Key concepts
A pointer is a region or a collection of other pointers
High-level languages allow programmers to describe and manipulate conceptual ideas as succinct, individual building blocks of machine execution. Nowadays, thanks to decades of compiler research, resulting low-level machine states are often reliably indecipherable, bearing no resemblance at all to even basic data abstractions.
The ethdebug/format/pointer schema provides a tree-based syntax for representing complete (and often minutely detailed) address information for finding a particular high-level data object. (For instance: a compiler may need to inform a debugger about where to find a particular array in memory.) As such, this schema is specified recursively: a pointer is either a single, continuous sequence of bytes addresses (a region), or it aggregates other pointers (a collection).
A region is a single continuous range of byte addresses
For simple allocations (like those that fit into a single word), the ethdebug/format/pointer representation is also quite simple: just a single, optionally named, continuous chunk of bytes in the machine state.
Example: Pointing to the first 32 bytes of memory
{
"name": "memory-start",
"location": "memory",
"offset": "0x0000000000000000000000000000000000000000000000000000000000000000",
"length": 32
}
This schema defines the concept of a region to be the representation
of the addressing details for a particular block of continuous bytes. Different
data locations use different, location-specific schemas for regions
(since, e.g., stack regions are very different than storage regions). The
ethdebug/format/pointer/region schema aggregates these using the
"location"
field as a polymorphic discriminator.
A collection aggregates other pointers
Other allocations are not so cleanly represented by a single continuous block of bytes anywhere.

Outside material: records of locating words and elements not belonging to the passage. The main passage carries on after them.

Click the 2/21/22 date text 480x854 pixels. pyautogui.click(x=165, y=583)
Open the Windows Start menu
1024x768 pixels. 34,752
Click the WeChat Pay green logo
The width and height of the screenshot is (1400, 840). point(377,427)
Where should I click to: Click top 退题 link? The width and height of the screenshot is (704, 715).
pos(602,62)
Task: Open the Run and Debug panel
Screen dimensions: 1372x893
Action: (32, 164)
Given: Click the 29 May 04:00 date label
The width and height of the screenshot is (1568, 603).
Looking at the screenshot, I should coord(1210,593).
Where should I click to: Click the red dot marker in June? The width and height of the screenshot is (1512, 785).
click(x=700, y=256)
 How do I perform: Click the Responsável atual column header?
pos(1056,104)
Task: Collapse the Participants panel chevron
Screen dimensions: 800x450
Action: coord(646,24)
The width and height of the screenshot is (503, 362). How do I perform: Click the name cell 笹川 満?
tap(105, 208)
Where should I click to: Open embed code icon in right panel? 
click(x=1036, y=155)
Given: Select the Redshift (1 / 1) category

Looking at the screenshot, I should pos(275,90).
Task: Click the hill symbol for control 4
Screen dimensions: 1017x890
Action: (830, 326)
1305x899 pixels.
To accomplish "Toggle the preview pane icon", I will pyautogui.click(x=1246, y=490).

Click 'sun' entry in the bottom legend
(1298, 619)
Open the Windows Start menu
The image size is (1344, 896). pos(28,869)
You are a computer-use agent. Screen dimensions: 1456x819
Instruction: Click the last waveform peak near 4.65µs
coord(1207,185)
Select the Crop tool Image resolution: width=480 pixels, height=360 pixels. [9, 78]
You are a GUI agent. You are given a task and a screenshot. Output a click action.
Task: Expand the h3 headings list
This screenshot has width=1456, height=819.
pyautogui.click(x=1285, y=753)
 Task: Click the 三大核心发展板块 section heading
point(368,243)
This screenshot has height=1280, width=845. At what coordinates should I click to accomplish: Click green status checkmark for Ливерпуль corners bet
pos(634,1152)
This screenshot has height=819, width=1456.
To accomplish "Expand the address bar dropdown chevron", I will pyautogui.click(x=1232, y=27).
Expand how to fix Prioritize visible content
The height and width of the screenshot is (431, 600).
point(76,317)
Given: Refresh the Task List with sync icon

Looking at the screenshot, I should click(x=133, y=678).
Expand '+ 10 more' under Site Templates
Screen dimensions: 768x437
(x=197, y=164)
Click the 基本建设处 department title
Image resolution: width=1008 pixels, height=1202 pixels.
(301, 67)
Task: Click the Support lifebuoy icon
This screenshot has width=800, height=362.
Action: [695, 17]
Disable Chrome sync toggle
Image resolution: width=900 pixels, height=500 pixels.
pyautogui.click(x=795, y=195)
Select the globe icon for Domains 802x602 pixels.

In these situations, the ethdebug/format/pointer representation can describe the aggregation of other composed pointers.
Example: Solidity struct
in memory
struct
in memoryConsider the struct
definition:
struct Record {
uint256 x;
uint256 y;
}
A minimal way to represent one possible memory allocation for this type is
to "group"
together two single-region pointers for each of the two struct
members.
{
"group": [{
"location": "memory",
"offset": "0x40",
"length": 32
}, {
"location": "memory",
"offset": "0x60",
"length": 32
}]
}
This kind of pointer is defined to be a collection of other pointers. This schema includes several sub-schemas for different kinds of collections (e.g., since the allocation of struct types are very different from the allocation of array types, etc.). The ethdebug/format/pointer/collection schema aggregates these.
Pointers allow describing a value as a complex expression
The examples above all use literal values for "offset"
and "length"
, but
these will very often be impossible to predict at compile-time. This format
provides a JSON-based expression syntax for relating the data components
involved in a complex allocation.
Besides representing byte offsets, word addresses, byte range lengths, etc. using just unsigned integer literals, this schema also allows representing addressing details via numeric operations, references to named regions, explicit EVM lookup, and so on. reference to other regions by name, and a few builtin operations.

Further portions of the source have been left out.